- ACTIVITY
The required output is every entry below, copied exactly.

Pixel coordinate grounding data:
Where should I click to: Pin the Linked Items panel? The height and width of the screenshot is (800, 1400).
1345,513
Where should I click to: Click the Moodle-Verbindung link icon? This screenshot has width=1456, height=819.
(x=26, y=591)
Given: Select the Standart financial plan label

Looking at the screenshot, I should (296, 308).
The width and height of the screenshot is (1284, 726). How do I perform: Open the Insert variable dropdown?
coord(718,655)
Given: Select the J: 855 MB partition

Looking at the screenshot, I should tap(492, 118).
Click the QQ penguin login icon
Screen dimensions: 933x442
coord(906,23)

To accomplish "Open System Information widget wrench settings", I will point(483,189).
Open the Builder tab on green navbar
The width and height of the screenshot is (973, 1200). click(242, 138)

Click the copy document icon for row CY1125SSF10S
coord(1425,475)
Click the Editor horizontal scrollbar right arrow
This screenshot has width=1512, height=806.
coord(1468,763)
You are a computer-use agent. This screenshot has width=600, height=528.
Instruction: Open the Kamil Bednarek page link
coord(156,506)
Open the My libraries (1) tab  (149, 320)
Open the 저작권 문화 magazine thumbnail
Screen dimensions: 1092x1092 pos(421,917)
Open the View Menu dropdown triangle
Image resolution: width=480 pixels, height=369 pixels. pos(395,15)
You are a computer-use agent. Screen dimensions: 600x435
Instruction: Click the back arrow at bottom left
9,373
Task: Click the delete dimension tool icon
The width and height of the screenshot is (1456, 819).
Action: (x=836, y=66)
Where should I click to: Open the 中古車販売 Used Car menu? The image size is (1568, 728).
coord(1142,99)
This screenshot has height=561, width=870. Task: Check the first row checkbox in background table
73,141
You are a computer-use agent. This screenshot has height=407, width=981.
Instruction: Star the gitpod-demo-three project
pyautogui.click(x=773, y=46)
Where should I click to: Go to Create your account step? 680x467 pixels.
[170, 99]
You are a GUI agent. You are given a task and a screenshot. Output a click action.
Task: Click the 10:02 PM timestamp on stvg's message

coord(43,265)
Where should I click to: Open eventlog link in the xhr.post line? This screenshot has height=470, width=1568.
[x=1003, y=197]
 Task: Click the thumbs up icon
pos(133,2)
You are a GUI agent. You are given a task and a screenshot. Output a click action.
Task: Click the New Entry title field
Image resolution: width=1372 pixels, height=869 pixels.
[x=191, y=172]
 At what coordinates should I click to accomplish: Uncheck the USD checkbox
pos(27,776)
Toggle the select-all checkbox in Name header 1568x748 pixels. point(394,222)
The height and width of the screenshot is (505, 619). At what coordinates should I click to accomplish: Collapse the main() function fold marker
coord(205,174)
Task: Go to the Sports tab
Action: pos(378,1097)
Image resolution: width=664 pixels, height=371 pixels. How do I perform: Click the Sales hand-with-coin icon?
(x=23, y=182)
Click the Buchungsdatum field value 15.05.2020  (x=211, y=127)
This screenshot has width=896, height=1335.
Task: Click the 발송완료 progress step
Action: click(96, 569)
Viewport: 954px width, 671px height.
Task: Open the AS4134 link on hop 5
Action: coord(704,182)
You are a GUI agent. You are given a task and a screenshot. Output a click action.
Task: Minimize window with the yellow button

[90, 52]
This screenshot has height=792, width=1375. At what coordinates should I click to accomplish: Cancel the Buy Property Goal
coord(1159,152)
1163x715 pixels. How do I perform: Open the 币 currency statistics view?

- SOLUTION TO THIS TASK
Where should I click to: Pin the Linked Items panel? The height and width of the screenshot is (800, 1400).
1345,513
Where should I click to: Click the Moodle-Verbindung link icon? This screenshot has width=1456, height=819.
(x=26, y=591)
Given: Select the Standart financial plan label

Looking at the screenshot, I should (296, 308).
The width and height of the screenshot is (1284, 726). How do I perform: Open the Insert variable dropdown?
coord(718,655)
Given: Select the J: 855 MB partition

Looking at the screenshot, I should tap(492, 118).
Click the QQ penguin login icon
Screen dimensions: 933x442
coord(906,23)

To accomplish "Open System Information widget wrench settings", I will point(483,189).
Open the Builder tab on green navbar
The width and height of the screenshot is (973, 1200). click(242, 138)

Click the copy document icon for row CY1125SSF10S
coord(1425,475)
Click the Editor horizontal scrollbar right arrow
This screenshot has width=1512, height=806.
coord(1468,763)
You are a computer-use agent. This screenshot has width=600, height=528.
Instruction: Open the Kamil Bednarek page link
coord(156,506)
Open the My libraries (1) tab  (149, 320)
Open the 저작권 문화 magazine thumbnail
Screen dimensions: 1092x1092 pos(421,917)
Open the View Menu dropdown triangle
Image resolution: width=480 pixels, height=369 pixels. pos(395,15)
You are a computer-use agent. Screen dimensions: 600x435
Instruction: Click the back arrow at bottom left
9,373
Task: Click the delete dimension tool icon
The width and height of the screenshot is (1456, 819).
Action: (x=836, y=66)
Where should I click to: Open the 中古車販売 Used Car menu? The image size is (1568, 728).
coord(1142,99)
This screenshot has height=561, width=870. Task: Check the first row checkbox in background table
73,141
You are a computer-use agent. This screenshot has height=407, width=981.
Instruction: Star the gitpod-demo-three project
pyautogui.click(x=773, y=46)
Where should I click to: Go to Create your account step? 680x467 pixels.
[170, 99]
You are a GUI agent. You are given a task and a screenshot. Output a click action.
Task: Click the 10:02 PM timestamp on stvg's message

coord(43,265)
Where should I click to: Open eventlog link in the xhr.post line? This screenshot has height=470, width=1568.
[x=1003, y=197]
 Task: Click the thumbs up icon
pos(133,2)
You are a GUI agent. You are given a task and a screenshot. Output a click action.
Task: Click the New Entry title field
Image resolution: width=1372 pixels, height=869 pixels.
[x=191, y=172]
 At what coordinates should I click to accomplish: Uncheck the USD checkbox
pos(27,776)
Toggle the select-all checkbox in Name header 1568x748 pixels. point(394,222)
The height and width of the screenshot is (505, 619). At what coordinates should I click to accomplish: Collapse the main() function fold marker
coord(205,174)
Task: Go to the Sports tab
Action: pos(378,1097)
Image resolution: width=664 pixels, height=371 pixels. How do I perform: Click the Sales hand-with-coin icon?
(x=23, y=182)
Click the Buchungsdatum field value 15.05.2020  (x=211, y=127)
This screenshot has width=896, height=1335.
Task: Click the 발송완료 progress step
Action: click(96, 569)
Viewport: 954px width, 671px height.
Task: Open the AS4134 link on hop 5
Action: coord(704,182)
You are a GUI agent. You are given a task and a screenshot. Output a click action.
Task: Minimize window with the yellow button

[90, 52]
This screenshot has height=792, width=1375. At what coordinates should I click to accomplish: Cancel the Buy Property Goal
coord(1159,152)
1163x715 pixels. How do I perform: Open the 币 currency statistics view?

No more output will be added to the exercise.